In 1740, John Lining began to make metabolic ("statical") experiments on himself, recording observations of his food intake and excretions. The culmination of his detailed records were published in Philosophical Transactions, and sent a letter to James Jurin on his observations across a year. His experiments were later referenced in David Ramsay's History of South Carolina.

He was a botanist and plant collector who sent plant specimens to Charles Alston and Robert Whytt at Edinburgh University.
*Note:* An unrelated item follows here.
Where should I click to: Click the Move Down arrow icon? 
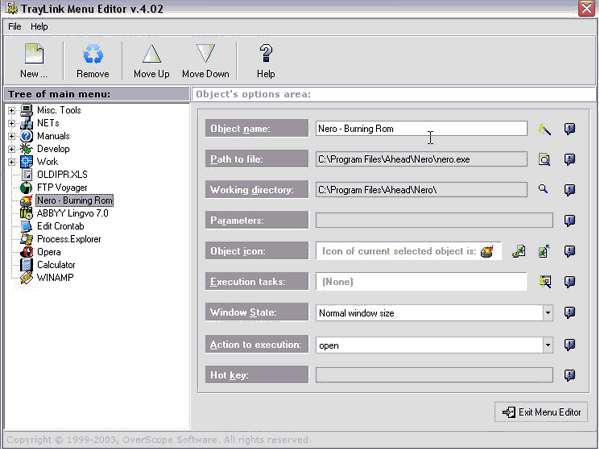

In 1754, he published on the benefits and toxicity of the Indian pinkroot when used as a vermifuge.

== Bibliography ==

- A description of the American yellow fever (1799)
- An essay on the malignant pestilential fever introduced into the West Indian Islands from Boullam, on the coast of Guinea, as it appeared in 1793 and 1794. (1799)
- Medical observations showing relation between weather and human food, excetra, exercise (1741)'
- Further experiments on food & excreta, with tables of quantities (1745)
- Of the anthelmintic virtues of the root of the Indian Pink (1754)

== Legacy ==
On January 11th, 1938, a memorial plaque was erected at the John Lining House in Charleston, South Carolina. The plaque still rests on the outside of 106 Broad Street as of 2026.

Three biographies have been written about Lining and his contributions to science.